-------- Recorded information --------
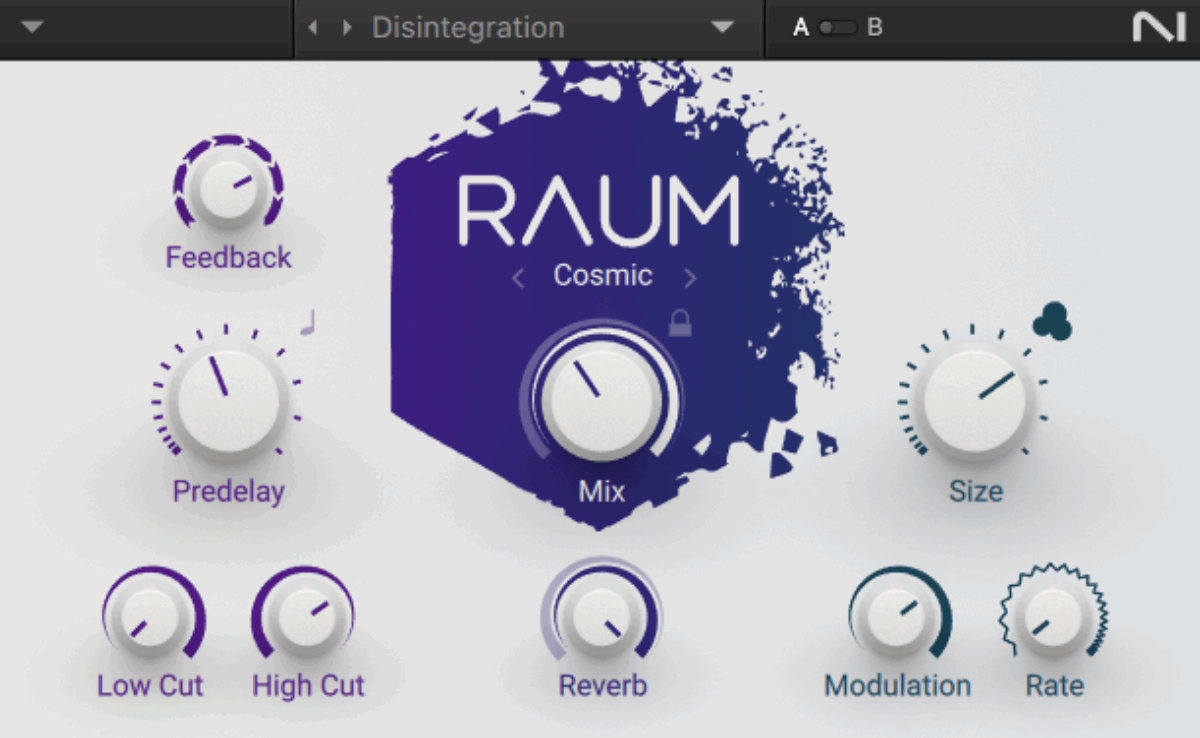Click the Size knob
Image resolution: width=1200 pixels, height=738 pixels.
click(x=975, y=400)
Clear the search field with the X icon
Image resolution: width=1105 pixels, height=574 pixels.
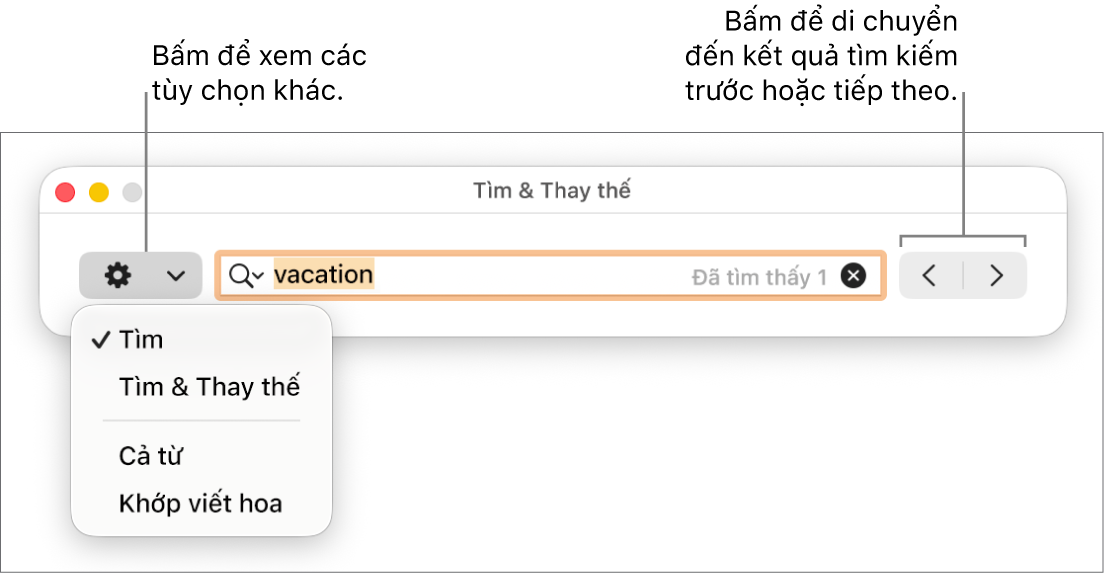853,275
--------
Problem description →
Exactly the lines from the one with "Image resolution: width=1105" through the end of the entries above must be written out, and no pictures may be included.

Output of the exercise →
Image resolution: width=1105 pixels, height=574 pixels.
853,275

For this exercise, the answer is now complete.